Whether looking at market participants, individual states, international standard-setting bodies, supranational entities or central banks, tokenisation is the one trend that still seems to attract much focus.
In effect, the crypto-asset trend (assets tokenised using distributed ledger technology or DLT – commonly named blockchain technology) is benefiting from a renewed interest from the financial community. Having gathered a great deal of attention during the initial coin offerings (ICOs) phase, concerns over investor protection have led many jurisdictions to adapt their legal framework to the tokenisation phenomenon.
For example, France has recently established a voluntary licensing regime for all crypto-assets that do not qualify as financial instruments according to EU law. This new framework provides better investor protection by regulating crypto-assets service providers. It also requires mandatory registration for the services of custody of crypto-assets for a third-party, and buying or selling of crypto-assets.
Germany provides another example. The German regulator has approved a number of security token offering (STOs) since 2019. Last November, landmark legislation was adopted for crypto services. The new rules include a definition of crypto-assets and regulate providers of “crypto safekeeping” services. Companies wishing to store, transfer, and trade crypto-assets must now obtain a license from the German regulator. A grandfathering mechanism was also introduced for firms already safekeeping crypto-assets in Germany.
These country initiatives illustrate one of the main problems DLT initiatives face, namely regulatory uncertainty. As national authorities start to regulate crypto-assets and related services in order to support innovation, crypto regulation risks becoming more and more fragmented from one jurisdiction to another, which could in turn lead to regulatory arbitrage and greater regulatory uncertainty for market participants. This could hinder the ecosystem’s development beyond national boundaries.
The EU is well-aware of the issue. Technology and digitalisation are significantly reshaping the European financial system and transforming the way financial services are provided to EU businesses and citizens. In order to promote digital finance in Europe while adequately regulating its risks, the European Commission has been working on a new Digital Finance Strategy. The Strategy aims to allow the EU to grasp all the potential of the digital age, strengthening industry and innovation, albeit within safe and ethical boundaries.
With the aim of making the EU financial services regulatory framework more innovation-friendly, the Commission published a public consultation in December 2019 on the development of an EU regulatory framework for crypto-assets.
The consultation seeks feedback on 4 main points:
- Opinion of EU citizens via general questions on the use or potential use of crypto-assets.
- Feedback from stakeholders on whether and how to classify crypto-assets - with respect to both crypto-assets that fall under existing EU legislation (those that qualify as “financial instruments” under MiFID II and those qualifying as “e-money” under EMD2) and those that do not fall under existing EU legislation.

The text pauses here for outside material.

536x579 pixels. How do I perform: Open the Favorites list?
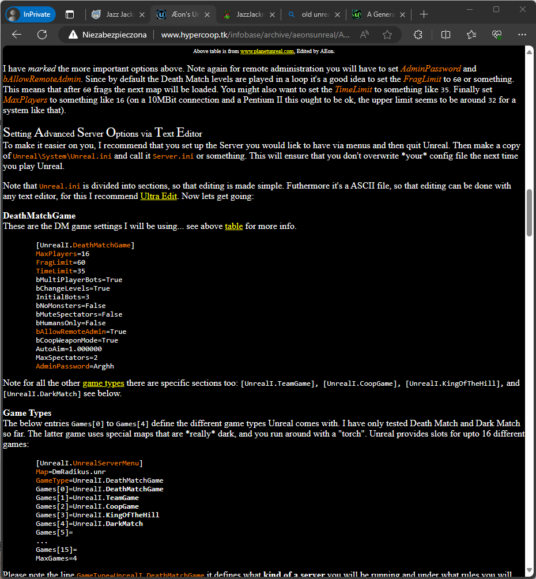coord(471,35)
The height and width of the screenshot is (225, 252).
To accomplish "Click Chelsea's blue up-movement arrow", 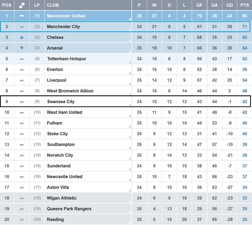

- Feedback from stakeholders on crypto-assets that currently fall outside the scope of the EU financial services legislation. This part seeks to assess the need for an ad hoc EU regulatory framework and identify risks and priority policy actions.
- Feedback from stakeholders on crypto-assets that currently fall within the scope of EU legislation, i.e. those that qualify as “financial instruments” under MiFID II and those qualifying as “e-money” under EMD2.
The first step in preparing future regulation is an initiative on crypto-assets. This is expected in Q3 2020 and will be accompanied by a communication on a new Fintech Action Plan, as well as legislative acts on cross-sectoral financial services and cyber resilience.
As to what form EU crypto-asset regulation may take, the consultation seems to open the way for a gradual regulatory approach. One possible outcome could be an experimentation framework at EU level (e.g. through a sandbox mechanism). With this type of framework, national competent authorities (NCAs) could issue targeted exemptions for certain key aspects of EU financial regulation which are unsuited to DLT environments. Such an approach could bring regulatory clarity, while giving more time to regulators to properly assess associated risks as crypto-assets markets continue to mature.
As always when promoting innovation, regulators are faced with the challenge of striking a fine balance between too little regulation – with all the risks it might entail for investors; and too much regulation – which could prevent further development of the tokenisation trend in financial services. There is no doubt the Commission will strive to strike a sensible balance between the two in the months to come. How it aims to do so exactly remains to be seen but we should know more on this topic by the end of the year.